■ INSTRUCTIONS TO FOLLOW: Give every line of the items below as a JSON list of strings, one string per line, with blank lines left out. Leave the pictures out of your answer.

-------

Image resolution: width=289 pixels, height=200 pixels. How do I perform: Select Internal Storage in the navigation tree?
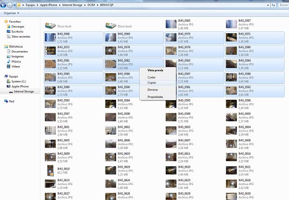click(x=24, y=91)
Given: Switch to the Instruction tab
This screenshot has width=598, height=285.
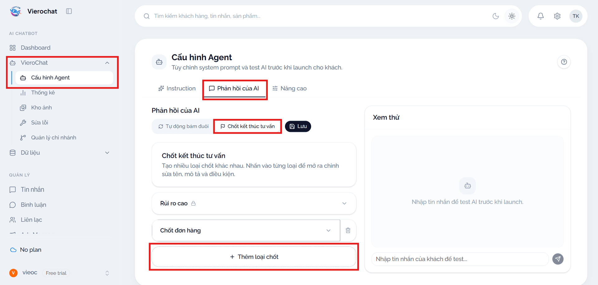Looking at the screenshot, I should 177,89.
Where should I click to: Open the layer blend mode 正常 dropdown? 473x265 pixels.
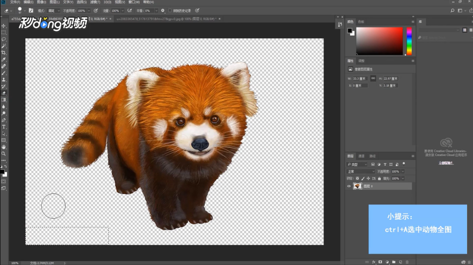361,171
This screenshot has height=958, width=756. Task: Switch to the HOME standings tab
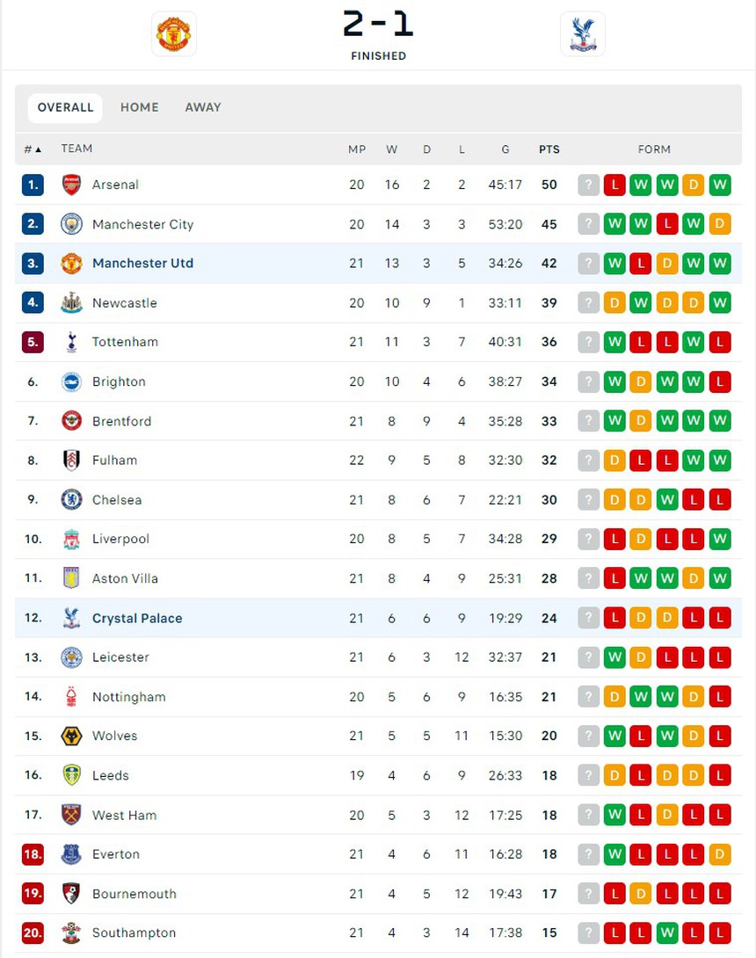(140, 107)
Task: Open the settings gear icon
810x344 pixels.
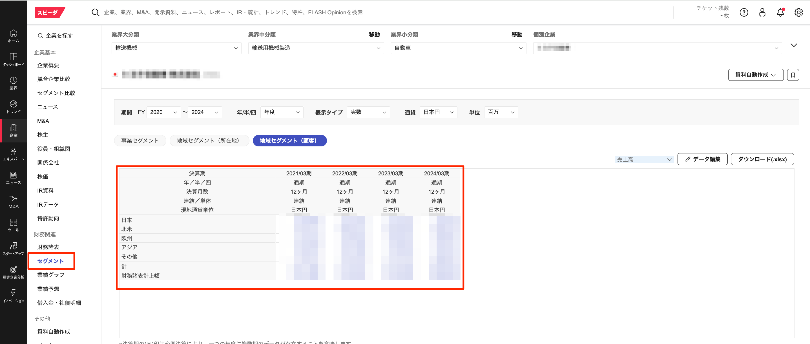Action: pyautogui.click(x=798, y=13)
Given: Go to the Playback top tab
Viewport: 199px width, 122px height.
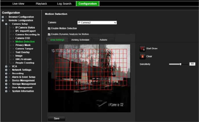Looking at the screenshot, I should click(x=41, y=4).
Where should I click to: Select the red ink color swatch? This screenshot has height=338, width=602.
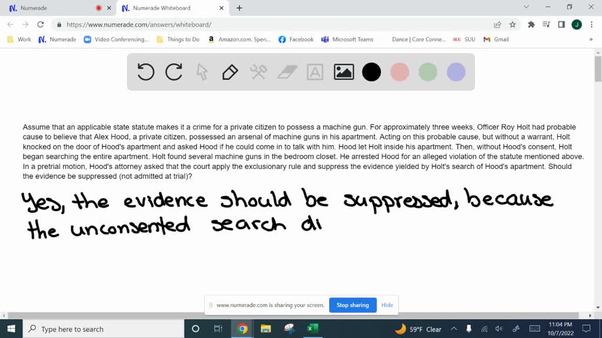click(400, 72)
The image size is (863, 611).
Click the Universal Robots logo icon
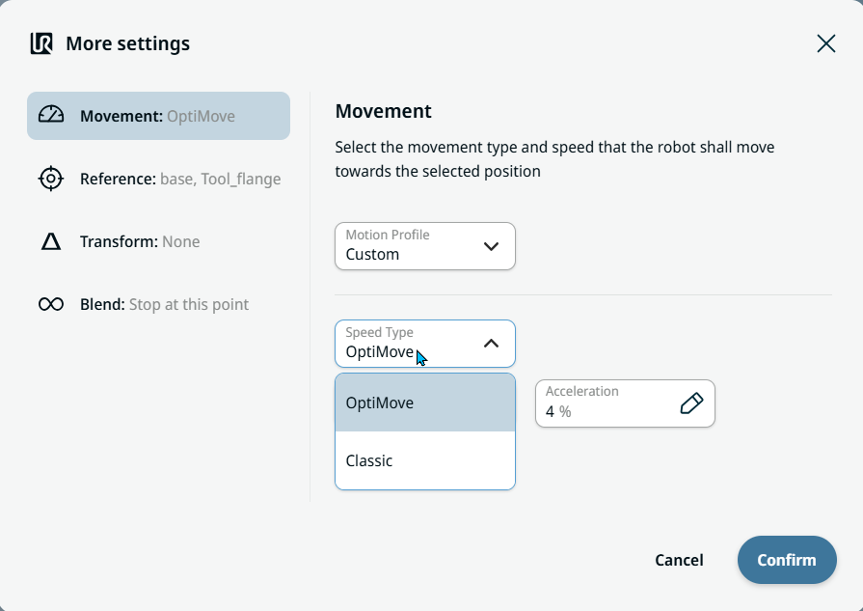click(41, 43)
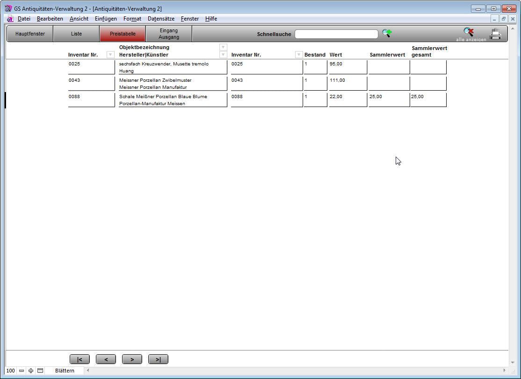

-------

■ FULL OUTPUT:
[
  "Image resolution: width=289 pixels, height=200 pixels. How do I perform: Select Internal Storage in the navigation tree?",
  "click(x=24, y=91)",
  "Given: Switch to the Instruction tab",
  "This screenshot has width=598, height=285.",
  "Looking at the screenshot, I should 177,89.",
  "Where should I click to: Open the layer blend mode 正常 dropdown? 473x265 pixels.",
  "361,171",
  "This screenshot has height=958, width=756. Task: Switch to the HOME standings tab",
  "(140, 107)",
  "Task: Open the settings gear icon",
  "810x344 pixels.",
  "Action: pyautogui.click(x=798, y=13)",
  "Given: Go to the Playback top tab",
  "Viewport: 199px width, 122px height.",
  "Looking at the screenshot, I should click(x=41, y=4).",
  "Where should I click to: Select the red ink color swatch? This screenshot has height=338, width=602.",
  "click(400, 72)",
  "The image size is (863, 611).",
  "Click the Universal Robots logo icon",
  "click(41, 43)"
]